I just don't quite get the ending stanza.  I see the connection to bees, but I think it may be too pared down to make a satisfying ending for a reader.  "Yours/or/mine?" leaves it so wide open, it could mean anything.

Thanks Tim- the 'cloudy road' section does need work. That, and the lines leading to that section are where I was having an issue turning toward the ending.

(01-19-2023, 08:05 PM)RiverNotch Wrote:  1-Some flowers -- don't smell -- so pretty,
2-but bees -- don't seem to mind.

3-Some days -- don't smell -- so pretty,
4-but we've left those -- behind.

5-The road -- ahead -- is cloudy,
6-what else is left -- to find?

7-More -- flowers? Yours, -- or mine?

Lines 1 to 2 establish the central metaphor, and to comment negatively or positively there is likely to reveal more about this particular reader than about the piece.
Lines 3 to 4 indicate that the piece is an intimation of mortality, although I think it's rather clumsy, especially with how the metaphor is integrated in line 3.
Lines 5 to 6 are better at the same job, but they still need lines 3 to 4 to work, otherwise they'd be too opaque, so I suggest rethinking lines 3 to 4 rather than plain removing them.
And line 7....it's an interesting line, I think.
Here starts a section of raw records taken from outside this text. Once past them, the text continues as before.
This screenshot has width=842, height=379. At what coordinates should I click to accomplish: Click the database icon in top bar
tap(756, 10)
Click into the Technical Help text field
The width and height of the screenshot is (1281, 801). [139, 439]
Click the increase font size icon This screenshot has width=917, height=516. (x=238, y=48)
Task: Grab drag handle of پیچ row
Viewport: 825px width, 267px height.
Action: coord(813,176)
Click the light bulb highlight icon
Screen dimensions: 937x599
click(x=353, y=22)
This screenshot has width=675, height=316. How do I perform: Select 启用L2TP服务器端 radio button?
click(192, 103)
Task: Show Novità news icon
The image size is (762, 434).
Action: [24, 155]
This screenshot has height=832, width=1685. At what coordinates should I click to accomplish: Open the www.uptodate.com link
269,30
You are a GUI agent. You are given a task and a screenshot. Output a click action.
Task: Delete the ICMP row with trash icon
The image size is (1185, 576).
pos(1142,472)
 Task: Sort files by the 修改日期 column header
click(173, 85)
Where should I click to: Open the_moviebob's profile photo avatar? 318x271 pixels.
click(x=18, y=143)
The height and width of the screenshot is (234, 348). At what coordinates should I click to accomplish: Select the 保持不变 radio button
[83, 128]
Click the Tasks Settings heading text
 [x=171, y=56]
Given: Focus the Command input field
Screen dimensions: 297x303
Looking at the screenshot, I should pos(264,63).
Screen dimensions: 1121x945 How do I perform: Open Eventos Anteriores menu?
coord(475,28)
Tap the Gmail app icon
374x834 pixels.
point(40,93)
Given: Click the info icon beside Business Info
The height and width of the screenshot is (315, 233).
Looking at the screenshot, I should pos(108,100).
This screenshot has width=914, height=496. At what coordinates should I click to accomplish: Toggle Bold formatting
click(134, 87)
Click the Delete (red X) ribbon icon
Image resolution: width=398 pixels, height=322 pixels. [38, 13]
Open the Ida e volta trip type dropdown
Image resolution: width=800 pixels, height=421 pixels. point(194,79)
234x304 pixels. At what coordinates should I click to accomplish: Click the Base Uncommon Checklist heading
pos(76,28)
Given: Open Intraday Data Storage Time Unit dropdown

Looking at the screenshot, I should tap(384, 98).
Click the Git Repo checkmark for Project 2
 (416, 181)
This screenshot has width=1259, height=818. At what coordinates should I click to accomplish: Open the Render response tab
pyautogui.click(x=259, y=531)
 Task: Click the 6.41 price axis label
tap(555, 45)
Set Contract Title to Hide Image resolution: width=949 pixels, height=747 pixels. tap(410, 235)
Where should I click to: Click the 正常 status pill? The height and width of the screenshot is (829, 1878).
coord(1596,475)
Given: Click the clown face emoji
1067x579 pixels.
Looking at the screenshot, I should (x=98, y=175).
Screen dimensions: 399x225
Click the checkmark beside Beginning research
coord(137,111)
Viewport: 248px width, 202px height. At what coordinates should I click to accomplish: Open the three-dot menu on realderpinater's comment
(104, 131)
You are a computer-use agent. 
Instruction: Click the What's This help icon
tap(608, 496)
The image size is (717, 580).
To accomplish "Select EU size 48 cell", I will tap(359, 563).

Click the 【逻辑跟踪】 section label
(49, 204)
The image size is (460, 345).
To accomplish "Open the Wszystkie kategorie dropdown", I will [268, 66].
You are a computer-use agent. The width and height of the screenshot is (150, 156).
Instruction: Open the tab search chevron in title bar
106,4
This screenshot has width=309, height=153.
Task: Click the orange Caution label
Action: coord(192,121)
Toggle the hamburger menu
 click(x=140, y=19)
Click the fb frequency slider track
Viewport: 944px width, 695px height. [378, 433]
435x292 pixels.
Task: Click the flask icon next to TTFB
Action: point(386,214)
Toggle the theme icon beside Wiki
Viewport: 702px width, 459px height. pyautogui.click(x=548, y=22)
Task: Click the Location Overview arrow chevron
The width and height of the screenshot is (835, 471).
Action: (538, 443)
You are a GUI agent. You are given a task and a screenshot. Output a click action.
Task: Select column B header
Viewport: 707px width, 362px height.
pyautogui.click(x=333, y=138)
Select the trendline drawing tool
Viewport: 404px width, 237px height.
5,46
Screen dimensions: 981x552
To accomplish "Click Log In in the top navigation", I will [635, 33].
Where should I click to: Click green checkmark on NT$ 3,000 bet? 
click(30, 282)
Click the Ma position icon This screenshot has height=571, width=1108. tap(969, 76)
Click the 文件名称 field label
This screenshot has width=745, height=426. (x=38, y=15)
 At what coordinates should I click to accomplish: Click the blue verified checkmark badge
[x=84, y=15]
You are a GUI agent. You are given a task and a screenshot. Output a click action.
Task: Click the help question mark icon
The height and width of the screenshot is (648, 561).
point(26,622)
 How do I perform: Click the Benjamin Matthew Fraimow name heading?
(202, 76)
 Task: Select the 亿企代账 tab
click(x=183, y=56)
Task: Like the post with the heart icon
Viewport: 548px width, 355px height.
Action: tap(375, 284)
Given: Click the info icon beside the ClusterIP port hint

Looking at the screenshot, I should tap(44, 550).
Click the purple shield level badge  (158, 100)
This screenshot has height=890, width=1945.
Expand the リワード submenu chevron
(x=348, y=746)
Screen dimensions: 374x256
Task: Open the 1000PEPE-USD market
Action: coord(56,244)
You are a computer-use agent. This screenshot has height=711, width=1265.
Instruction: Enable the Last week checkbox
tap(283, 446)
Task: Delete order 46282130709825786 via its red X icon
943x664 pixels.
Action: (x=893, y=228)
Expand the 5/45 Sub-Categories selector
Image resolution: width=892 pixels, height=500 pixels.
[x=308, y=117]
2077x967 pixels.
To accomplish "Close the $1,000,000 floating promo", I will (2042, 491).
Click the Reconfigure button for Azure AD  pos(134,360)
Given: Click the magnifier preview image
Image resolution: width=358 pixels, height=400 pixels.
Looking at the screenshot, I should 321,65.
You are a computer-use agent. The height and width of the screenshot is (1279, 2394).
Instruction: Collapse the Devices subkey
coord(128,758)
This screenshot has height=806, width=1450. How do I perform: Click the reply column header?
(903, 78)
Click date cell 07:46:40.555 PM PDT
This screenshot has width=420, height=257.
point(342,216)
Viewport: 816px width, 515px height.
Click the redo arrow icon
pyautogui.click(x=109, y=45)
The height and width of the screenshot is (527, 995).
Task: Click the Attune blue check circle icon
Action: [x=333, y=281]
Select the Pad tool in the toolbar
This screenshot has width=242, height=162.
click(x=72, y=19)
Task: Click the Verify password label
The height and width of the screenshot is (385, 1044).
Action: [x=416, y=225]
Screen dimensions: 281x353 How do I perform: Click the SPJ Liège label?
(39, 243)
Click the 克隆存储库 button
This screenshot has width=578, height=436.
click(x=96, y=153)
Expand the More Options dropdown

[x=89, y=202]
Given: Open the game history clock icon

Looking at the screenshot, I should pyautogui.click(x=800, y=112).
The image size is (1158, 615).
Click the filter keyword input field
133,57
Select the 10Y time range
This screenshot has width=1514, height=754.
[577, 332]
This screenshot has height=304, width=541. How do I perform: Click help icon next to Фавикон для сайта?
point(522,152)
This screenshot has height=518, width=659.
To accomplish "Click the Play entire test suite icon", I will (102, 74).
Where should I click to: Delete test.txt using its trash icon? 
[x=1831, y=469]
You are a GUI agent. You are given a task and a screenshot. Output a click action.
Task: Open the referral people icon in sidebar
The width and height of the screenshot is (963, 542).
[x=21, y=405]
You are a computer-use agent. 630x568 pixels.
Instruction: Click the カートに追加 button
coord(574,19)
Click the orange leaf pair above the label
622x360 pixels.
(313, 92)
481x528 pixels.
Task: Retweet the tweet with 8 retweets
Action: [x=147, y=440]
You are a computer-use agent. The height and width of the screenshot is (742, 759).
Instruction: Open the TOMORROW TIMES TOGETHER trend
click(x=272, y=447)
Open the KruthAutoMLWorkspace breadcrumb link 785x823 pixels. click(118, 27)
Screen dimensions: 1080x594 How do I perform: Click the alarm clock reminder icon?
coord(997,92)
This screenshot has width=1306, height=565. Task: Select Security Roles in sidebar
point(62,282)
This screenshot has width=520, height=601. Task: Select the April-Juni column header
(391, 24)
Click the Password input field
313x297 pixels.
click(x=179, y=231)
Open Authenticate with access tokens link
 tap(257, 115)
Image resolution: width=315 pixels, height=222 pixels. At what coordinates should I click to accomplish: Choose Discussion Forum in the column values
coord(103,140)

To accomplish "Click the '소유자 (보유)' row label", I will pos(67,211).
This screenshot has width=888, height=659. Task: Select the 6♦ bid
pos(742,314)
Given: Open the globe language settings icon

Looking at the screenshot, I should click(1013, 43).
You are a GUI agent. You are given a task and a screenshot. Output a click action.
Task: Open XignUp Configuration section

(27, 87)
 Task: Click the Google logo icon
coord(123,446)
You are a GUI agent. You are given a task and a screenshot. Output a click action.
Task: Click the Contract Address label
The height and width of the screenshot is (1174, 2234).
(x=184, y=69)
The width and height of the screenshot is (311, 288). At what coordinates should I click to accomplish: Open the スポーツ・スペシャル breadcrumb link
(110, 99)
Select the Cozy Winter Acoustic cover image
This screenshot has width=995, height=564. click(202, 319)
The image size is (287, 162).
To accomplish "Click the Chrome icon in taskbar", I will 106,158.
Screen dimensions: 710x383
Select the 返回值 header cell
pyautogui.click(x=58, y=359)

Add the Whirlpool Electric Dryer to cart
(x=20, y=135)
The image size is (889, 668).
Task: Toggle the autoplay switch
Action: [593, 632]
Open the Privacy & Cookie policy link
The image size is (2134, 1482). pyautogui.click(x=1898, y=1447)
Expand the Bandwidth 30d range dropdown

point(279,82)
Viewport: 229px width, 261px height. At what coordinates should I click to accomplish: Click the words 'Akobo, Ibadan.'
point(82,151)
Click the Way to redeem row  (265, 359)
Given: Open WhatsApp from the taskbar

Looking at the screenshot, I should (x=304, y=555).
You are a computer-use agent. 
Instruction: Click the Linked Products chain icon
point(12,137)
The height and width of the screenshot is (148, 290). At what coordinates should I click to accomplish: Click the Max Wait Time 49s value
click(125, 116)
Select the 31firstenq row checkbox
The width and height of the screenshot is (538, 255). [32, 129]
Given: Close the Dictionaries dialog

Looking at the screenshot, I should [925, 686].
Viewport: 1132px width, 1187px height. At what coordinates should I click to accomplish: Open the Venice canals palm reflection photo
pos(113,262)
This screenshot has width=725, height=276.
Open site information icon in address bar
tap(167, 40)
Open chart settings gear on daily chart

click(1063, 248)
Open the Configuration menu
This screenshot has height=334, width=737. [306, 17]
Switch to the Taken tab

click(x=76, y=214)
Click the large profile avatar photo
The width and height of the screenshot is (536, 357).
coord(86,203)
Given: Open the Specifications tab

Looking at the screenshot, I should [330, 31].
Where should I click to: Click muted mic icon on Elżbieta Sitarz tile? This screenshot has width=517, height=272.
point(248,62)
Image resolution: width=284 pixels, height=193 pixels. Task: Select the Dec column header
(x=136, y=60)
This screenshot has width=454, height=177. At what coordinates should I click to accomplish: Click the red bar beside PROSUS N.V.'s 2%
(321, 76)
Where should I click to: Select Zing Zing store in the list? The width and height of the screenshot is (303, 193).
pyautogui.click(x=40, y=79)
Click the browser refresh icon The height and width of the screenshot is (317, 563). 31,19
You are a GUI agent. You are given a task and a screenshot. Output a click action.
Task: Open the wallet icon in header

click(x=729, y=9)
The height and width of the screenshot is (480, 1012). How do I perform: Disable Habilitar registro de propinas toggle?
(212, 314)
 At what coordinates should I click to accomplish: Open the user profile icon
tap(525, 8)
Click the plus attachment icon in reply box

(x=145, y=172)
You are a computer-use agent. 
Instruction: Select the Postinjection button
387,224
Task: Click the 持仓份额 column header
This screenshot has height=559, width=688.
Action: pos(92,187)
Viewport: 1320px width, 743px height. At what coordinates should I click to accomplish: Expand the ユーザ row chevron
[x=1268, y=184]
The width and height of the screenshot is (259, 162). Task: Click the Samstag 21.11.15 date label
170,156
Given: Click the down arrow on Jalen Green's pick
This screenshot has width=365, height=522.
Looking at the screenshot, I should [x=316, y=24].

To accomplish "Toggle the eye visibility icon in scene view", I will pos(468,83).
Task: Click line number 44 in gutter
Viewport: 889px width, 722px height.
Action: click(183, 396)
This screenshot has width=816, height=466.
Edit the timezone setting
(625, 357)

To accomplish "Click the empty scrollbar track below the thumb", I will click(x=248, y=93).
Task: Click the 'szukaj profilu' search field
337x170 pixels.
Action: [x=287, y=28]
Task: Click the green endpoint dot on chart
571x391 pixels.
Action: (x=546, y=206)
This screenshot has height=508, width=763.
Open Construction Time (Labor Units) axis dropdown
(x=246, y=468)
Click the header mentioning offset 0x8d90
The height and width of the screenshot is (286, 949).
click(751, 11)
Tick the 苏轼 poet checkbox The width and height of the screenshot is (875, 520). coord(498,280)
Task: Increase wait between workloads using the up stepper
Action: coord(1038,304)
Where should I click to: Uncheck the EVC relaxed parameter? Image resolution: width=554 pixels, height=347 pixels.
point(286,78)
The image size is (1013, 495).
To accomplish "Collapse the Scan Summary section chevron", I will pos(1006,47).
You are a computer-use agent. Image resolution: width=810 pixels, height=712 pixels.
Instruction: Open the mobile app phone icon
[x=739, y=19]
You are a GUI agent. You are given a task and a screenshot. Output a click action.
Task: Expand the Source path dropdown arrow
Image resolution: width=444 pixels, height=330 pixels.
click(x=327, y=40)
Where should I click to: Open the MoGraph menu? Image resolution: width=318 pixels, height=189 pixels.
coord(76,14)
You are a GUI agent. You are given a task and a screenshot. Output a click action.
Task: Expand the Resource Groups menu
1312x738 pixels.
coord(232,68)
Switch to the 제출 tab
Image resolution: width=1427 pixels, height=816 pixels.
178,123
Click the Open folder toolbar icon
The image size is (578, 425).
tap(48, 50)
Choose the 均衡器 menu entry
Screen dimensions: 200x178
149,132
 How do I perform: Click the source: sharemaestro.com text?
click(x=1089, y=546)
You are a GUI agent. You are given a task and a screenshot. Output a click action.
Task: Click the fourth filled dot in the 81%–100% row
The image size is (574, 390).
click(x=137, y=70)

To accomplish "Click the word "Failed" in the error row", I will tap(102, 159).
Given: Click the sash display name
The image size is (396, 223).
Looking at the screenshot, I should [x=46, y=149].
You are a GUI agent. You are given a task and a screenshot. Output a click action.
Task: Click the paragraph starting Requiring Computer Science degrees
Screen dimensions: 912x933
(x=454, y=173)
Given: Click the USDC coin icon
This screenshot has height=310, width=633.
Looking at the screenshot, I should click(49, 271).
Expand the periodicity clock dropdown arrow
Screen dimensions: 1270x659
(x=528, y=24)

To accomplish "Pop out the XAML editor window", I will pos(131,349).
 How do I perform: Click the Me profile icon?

Punctuate it differently, and I wonder: would it still be "Yours", or would it just be "yours"?

Thanks notch-
I broke down your coments and numbereed the lines to better understand them.  The way you've arranged this piece allows me to see the problem with Line 3 & 4. I'll work on those as they are the critical turn toward Lines 5 & 6, which also need work.
Thanks again- your comments are very helpful.